_Task material_
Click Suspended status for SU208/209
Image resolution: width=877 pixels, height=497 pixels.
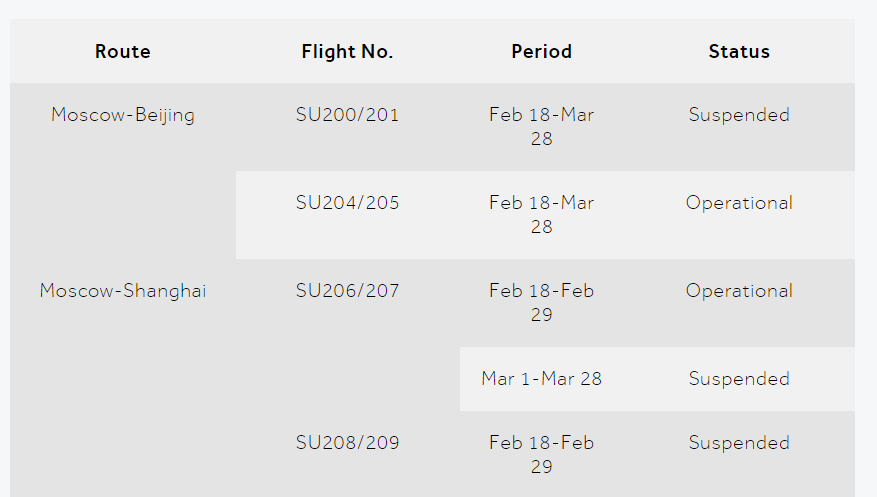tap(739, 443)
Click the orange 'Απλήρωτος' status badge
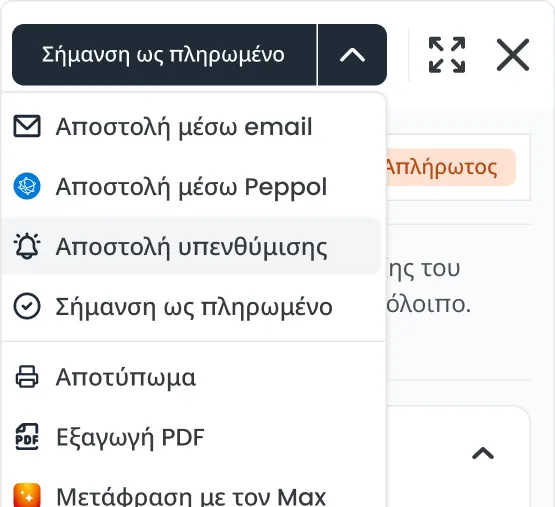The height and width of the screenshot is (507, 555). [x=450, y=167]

_What the task requires_
Quote the records above exactly, leaving out any pictures.

_Written solution_
Click Suspended status for SU208/209
Image resolution: width=877 pixels, height=497 pixels.
tap(739, 443)
Click the orange 'Απλήρωτος' status badge
The height and width of the screenshot is (507, 555). [x=450, y=167]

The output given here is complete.